As you sew GO SLOWLY. It’s not a big sewing job so don’t rush it. Let the sewing machine feed the fabric through and be careful not to stretch or pull it as you sew. This will give you the nice flat smooth finish you are after. If you rush you will get puckers or twists or some bagginess which will spoil the look of your t-shirt. It’s a noticeable spot, right under your face so you don’t want any unevenness if you can help it.
As you can see I only turned a single hem, I didn’t want to make it bulky. It’s holding up well so far but I will add a second line of stitching if it frays too much. As I said before though, jersey doesn’t fray much really so I think it will be ok.
I actually did this tiny alteration back in the summer. I wanted to wait and see how it washed and wore before I shared it here. I don’t want to be giving you all dud information now do I? I’ve washed it maybe 4 times now and it’s doing well. The neck line hasn’t sagged or bagged and it’s not frayed inside. I’m calling this a win!
Update: A reader messaged me on Pinterest and said when she tried this method all was well at first but her t-shirt neckline when baggy after washing. Maybe it depends on what the fabric? My t-shirt is a pretty substantial thick fabric, a softer one might not fair so well. As I said before I did wait and did quite a few washes on my T before I wrote this tutorial. You could try 2 rounds of stitching to make the neck more sturdy or sew/iron in some sort of seam stabilising tape if your t-shirt is thin or very soft. The reader who messaged me is going to add a line or 2 or shirring elastic into the narrow hem she made which also sounds like a great option.
Can I also just add that taking the exact same photo from the same angle several months apart is not easy!! This is the closest I could get. I put my hair up so you can see the neck of the t-shirt properly. Have to say I’m not completely loving this many close ups of my neck either but what can you do?!
So there you have it, a really simple way to alter the neckline of a favourite t-shirt.

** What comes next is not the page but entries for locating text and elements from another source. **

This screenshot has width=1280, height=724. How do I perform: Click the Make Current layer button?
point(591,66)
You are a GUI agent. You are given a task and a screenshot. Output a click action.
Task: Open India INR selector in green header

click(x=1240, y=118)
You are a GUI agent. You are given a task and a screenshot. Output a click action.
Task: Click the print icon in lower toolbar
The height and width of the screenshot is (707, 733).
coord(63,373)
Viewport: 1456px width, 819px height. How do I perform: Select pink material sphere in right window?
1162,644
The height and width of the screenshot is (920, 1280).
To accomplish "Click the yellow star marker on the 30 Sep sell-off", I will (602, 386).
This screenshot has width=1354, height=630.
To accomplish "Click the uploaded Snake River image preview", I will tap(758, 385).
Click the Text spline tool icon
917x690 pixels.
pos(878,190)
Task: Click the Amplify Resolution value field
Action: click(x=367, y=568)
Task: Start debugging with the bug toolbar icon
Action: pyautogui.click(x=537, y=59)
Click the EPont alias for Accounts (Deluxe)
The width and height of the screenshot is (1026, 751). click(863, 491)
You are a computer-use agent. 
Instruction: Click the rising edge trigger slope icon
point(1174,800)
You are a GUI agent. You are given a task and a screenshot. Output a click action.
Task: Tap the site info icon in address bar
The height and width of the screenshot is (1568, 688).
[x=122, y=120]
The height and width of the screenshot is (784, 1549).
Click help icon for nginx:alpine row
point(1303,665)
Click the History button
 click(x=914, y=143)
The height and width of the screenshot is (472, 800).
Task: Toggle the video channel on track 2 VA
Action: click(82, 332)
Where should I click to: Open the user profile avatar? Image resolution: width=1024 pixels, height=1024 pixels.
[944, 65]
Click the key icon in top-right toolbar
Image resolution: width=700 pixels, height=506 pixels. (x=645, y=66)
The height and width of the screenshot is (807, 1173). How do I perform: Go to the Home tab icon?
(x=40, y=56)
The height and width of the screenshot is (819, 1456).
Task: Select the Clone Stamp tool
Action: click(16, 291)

I don’t think this would work for a v neck, you would find a nice sharp V difficult to do using this method. You’d be better to use a bias binding in that case. But for a rounded neckline this has been ideal. I’m pretty sure I have a few more t-shirts that I rarely wear for this exact same reason. Now that this easy fix is tried and tested I’m going to dig them out and give them a makeover too.
Do you have an underworn t-shirt that you just don’t pick in the mornings because you know the neckline is a little too tight? Why not give this simple fix a try?